Nous avions rendu compte des rétrospectives consacrées à Soulages par le Centre Pompidou en 2009 (Lettre 116), à l’occasion de ses quatre-vingt-dix ans (Lettre 308) et tout récemment, en 2018, par la Fondation Pierre Gianadda à Martigny en Suisse (Lettre 461). Nous retrouvons avec plaisir au Louvre certaines œuvres déjà exposées, provenant de grandes institutions internationales (Centre Pompidou, Tate, Moma, The National Gallery of Art de Washington, etc.).
Les peintures du début sont intéressantes et déjà originales. Elles montrent l’évolution de l’artiste qui bannit peu à peu les différentes couleurs au profit d’une seule, le noir. Néanmoins ce sont surtout les grands polyptyques peints à partir de 1979 qui nous interpellent. Comment peindre intégralement une toile avec un seul pigment, le noir absolu, tout en faisant surgir la lumière ? Cette prouesse, baptisée outrenoir par Soulages, ne cesse de nous surprendre. Ces grandes toiles apparaissent différemment, même en photographie, selon l’angle sous lequel on les regarde. Pour y parvenir Soulages, comme son ami Hans Hartung, utilise des instruments plus proches de ceux du bâtiment que de ceux de la peinture. Il fait surgir la lumière par contraste entre la couleur noire et les parties claires, par superposition et raclage. Au contraire d’une œuvre monochrome, « ce sont des différences de textures, lisses, fibreuses, calmes, tendues ou agitées qui, captant ou refusant la lumière, font naître les noirs gris ou les noirs profonds ».

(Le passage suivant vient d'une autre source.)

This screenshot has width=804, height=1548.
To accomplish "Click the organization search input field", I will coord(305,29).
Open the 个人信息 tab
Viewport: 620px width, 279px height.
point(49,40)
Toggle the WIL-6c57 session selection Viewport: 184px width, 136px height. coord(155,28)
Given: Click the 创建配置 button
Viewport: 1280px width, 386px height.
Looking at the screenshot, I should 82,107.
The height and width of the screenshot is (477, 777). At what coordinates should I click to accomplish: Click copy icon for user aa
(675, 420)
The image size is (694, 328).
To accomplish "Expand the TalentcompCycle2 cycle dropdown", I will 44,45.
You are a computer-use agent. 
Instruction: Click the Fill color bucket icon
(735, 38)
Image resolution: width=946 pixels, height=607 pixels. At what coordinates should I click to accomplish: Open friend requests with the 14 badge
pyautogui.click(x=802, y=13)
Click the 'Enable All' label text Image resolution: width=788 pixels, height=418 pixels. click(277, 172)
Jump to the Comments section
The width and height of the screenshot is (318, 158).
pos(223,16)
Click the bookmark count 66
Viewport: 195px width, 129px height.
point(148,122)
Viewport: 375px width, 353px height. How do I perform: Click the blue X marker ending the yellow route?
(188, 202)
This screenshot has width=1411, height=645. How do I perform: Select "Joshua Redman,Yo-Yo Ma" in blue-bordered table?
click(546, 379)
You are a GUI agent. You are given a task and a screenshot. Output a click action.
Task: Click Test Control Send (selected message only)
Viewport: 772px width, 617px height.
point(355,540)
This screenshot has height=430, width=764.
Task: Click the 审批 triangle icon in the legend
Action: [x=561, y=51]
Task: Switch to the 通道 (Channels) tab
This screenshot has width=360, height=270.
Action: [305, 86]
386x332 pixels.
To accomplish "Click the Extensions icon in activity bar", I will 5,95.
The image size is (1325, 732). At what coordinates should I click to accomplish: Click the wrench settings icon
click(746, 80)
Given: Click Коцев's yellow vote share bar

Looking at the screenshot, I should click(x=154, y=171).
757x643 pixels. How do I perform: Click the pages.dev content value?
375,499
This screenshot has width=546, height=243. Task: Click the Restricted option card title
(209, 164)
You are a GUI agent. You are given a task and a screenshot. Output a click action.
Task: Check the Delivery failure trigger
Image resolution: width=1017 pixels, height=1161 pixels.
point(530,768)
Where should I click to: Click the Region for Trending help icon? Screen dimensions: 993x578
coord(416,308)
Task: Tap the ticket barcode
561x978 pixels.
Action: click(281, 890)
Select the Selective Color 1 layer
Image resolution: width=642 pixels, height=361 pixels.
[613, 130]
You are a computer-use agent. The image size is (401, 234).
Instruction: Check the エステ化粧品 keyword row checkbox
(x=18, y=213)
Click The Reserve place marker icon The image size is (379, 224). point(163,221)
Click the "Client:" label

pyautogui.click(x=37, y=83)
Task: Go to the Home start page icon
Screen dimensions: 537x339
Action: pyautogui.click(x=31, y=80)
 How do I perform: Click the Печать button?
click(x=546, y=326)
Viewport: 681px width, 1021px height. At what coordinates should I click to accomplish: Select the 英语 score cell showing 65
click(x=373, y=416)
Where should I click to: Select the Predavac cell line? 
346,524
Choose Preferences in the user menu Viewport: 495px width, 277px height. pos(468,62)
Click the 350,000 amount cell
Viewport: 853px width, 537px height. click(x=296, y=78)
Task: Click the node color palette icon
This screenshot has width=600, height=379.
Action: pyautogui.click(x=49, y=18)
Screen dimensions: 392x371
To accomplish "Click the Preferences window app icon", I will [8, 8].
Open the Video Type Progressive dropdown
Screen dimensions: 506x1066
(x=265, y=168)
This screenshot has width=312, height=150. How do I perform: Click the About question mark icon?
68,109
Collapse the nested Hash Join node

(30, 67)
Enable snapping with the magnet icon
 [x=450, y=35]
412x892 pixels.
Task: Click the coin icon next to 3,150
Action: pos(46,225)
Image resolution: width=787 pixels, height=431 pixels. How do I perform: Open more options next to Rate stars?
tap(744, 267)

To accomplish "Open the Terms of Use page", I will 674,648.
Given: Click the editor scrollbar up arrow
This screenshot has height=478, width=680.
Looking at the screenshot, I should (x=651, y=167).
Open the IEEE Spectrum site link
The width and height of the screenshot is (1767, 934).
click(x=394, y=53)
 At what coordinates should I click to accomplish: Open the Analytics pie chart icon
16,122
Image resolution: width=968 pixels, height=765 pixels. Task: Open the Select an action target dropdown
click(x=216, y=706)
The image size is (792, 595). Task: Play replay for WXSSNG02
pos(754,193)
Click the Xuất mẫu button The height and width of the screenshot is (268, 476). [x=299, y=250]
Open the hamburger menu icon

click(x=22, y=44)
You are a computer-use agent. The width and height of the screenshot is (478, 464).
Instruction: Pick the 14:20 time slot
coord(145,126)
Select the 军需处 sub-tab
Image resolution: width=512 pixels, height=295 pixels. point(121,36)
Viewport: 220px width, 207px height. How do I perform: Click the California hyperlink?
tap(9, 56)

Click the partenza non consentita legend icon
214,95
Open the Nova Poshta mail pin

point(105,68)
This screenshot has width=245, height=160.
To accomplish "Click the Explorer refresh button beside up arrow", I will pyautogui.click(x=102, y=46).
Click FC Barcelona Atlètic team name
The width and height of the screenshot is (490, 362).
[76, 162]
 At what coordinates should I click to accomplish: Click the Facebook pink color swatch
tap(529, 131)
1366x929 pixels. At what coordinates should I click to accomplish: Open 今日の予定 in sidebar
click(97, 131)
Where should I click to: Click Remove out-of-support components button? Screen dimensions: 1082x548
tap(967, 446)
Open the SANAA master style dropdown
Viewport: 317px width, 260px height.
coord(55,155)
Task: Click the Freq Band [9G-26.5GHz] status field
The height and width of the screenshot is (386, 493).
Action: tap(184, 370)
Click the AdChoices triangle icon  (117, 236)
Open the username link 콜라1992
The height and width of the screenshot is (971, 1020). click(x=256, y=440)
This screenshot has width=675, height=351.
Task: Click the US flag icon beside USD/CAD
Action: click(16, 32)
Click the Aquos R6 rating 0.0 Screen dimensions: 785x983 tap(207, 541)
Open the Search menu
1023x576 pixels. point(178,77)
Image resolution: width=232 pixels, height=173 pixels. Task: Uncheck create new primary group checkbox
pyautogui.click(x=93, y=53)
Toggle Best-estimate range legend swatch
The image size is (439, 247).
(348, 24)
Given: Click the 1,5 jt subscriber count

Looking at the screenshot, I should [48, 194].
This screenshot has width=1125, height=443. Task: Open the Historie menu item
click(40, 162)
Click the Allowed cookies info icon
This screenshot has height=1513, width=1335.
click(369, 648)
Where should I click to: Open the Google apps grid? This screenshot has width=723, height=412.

On appréciera aussi sa façon de désigner ses tableaux par la technique, les dimensions et la date de réalisation. En nommant une toile Peinture 326 x 181 cm, 14 mars 2009, par exemple, il n’oriente pas notre vision. Déjà, en 1948, Soulages écrivait « Une peinture est un tout organisé, un ensemble de formes (lignes, surfaces colorées…) sur lequel viennent se faire et se défaire les sens qu’on lui prête ». Un très bel hommage au plus grand peintre français vivant. R.P. Musée du Louvre 1er. Jusqu’au 9 mars 2020. Lien : www.louvre.fr.